Funds will allow Congo Basin countries to start developing national strategies to reduce rainforest destruction
Global efforts to cut rates of deforestation have been given a boost with the news that Norway is allocating $100 million to the World Bank’s Forest Carbon Partnership Facility (FCPF).
Now worth $750m, the fund is one of the largest devoted to combat climate change and the destruction of tropical rainforests, which accounts for around 20% of global greenhouse gas emissions.
Linked to a UN-backed scheme known as REDD+, (Reducing Emissions from Deforestation and Land Degradation) the FCPF compensates developing countries for carbon dioxide reductions achieved by protecting their forest stocks.
“The world recognizes that paying tropical countries for verified success in keeping their forests standing is critical to combating climate change,” the World Bank’s Rachel Kyte said in a statement.

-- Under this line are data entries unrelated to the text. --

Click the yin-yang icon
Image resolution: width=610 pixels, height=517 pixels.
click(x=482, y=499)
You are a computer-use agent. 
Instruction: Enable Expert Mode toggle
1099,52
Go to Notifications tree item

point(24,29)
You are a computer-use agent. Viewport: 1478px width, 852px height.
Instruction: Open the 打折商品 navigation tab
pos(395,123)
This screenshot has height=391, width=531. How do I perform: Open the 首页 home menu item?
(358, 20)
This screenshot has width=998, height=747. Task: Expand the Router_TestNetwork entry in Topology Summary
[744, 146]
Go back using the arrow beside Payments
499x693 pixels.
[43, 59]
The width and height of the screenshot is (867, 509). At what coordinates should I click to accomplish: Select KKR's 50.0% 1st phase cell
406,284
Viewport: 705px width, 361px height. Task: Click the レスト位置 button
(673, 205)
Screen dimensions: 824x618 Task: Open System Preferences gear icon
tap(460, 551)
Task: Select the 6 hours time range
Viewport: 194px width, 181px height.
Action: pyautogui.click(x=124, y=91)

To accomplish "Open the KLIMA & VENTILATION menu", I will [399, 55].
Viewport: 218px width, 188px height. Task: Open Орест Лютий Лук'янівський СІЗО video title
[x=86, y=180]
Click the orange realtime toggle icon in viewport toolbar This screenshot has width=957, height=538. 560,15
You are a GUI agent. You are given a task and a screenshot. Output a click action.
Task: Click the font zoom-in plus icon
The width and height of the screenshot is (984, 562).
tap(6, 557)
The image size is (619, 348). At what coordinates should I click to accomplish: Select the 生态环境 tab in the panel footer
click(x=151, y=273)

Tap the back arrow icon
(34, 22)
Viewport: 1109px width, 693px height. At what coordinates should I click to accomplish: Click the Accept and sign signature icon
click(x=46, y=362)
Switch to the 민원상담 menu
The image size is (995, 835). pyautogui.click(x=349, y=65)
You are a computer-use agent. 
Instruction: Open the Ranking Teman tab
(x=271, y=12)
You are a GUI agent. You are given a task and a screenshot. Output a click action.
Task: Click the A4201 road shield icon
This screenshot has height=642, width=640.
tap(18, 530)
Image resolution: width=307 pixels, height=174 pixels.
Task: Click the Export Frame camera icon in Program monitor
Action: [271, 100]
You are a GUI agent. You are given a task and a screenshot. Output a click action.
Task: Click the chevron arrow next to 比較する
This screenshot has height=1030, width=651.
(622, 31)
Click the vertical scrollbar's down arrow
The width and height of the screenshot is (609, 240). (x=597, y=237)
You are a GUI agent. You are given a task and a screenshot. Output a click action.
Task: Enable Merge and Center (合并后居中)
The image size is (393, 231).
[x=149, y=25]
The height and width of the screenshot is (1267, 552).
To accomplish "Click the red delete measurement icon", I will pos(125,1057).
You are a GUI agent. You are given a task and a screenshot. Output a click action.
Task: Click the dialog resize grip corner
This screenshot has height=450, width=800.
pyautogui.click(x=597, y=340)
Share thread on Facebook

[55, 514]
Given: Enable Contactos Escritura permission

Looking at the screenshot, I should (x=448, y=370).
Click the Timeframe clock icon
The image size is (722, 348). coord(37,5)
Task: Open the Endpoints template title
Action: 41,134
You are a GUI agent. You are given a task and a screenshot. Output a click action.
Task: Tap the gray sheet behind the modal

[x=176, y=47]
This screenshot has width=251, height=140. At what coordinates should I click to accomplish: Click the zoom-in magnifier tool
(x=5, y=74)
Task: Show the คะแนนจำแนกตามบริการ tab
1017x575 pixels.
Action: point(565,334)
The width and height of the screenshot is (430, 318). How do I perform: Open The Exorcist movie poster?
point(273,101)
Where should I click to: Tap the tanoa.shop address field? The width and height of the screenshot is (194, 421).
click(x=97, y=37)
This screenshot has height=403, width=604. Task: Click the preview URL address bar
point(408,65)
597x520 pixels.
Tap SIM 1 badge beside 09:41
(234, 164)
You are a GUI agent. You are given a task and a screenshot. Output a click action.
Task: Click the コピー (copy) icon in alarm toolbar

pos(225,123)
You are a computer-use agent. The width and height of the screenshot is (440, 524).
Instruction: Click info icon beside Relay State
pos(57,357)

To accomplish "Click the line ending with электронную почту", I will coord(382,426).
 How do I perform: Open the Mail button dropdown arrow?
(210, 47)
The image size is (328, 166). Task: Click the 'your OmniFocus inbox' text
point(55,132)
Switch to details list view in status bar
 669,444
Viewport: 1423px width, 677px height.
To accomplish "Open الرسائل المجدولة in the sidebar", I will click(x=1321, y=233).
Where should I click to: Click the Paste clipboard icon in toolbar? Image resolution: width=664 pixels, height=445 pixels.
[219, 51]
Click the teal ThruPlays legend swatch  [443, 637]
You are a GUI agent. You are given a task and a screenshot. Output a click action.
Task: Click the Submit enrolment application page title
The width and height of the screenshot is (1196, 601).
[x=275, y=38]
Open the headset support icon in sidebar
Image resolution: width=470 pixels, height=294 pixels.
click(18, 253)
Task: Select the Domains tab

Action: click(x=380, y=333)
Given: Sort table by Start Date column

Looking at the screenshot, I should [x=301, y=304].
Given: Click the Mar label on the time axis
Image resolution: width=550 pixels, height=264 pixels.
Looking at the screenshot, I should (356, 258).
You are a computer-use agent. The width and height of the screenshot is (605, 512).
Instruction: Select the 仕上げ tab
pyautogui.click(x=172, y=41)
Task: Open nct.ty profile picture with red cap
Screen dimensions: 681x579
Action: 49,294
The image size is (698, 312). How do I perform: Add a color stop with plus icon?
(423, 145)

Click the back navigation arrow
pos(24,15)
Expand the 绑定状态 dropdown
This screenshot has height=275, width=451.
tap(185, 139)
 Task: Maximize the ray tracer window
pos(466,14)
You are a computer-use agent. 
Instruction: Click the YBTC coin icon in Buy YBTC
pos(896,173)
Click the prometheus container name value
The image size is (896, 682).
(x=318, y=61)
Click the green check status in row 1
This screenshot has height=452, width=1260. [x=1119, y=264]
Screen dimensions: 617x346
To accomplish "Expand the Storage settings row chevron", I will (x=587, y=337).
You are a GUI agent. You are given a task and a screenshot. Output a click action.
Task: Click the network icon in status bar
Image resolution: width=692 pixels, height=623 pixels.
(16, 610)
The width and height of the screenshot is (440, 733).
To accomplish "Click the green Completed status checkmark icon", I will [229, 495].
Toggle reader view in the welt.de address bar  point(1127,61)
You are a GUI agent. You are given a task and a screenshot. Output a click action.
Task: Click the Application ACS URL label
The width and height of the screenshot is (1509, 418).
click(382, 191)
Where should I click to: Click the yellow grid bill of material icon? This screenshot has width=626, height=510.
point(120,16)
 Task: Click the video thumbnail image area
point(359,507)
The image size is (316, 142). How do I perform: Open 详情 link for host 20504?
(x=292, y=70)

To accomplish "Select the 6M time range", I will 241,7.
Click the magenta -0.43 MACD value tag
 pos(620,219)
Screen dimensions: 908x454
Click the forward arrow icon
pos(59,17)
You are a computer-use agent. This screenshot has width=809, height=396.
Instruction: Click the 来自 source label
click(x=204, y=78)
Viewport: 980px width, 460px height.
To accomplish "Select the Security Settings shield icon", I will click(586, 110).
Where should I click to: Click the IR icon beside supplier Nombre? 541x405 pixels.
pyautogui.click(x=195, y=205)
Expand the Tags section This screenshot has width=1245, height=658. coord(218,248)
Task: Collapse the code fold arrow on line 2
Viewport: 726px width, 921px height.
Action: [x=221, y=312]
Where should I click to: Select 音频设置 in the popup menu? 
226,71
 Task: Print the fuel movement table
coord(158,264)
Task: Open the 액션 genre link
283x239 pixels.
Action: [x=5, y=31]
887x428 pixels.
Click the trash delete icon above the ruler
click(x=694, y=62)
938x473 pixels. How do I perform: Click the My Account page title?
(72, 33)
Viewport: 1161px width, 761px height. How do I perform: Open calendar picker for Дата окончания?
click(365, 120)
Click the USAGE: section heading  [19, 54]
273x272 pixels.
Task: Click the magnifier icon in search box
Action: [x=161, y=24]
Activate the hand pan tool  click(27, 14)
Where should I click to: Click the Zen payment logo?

The Bank says the extra funds will allow Bhutan, Burkina Faso, Cote d’Ivoire, Fiji, Dominican Republic, Nigeria, Pakistan, and Togo to prepare national forest protection strategies, a move welcomed by DRC official Vincent Kasulu.
“Being a pioneer of the REDD+ process in Africa, it is our hope that the additional contribution to the Carbon Fund will facilitate the selection of a variety of countries with different deforestation rates and different areas under forest cover into the portfolio of the Carbon Fund, thus allowing the Congo Basin countries to fully contribute to combating climate change,” he said.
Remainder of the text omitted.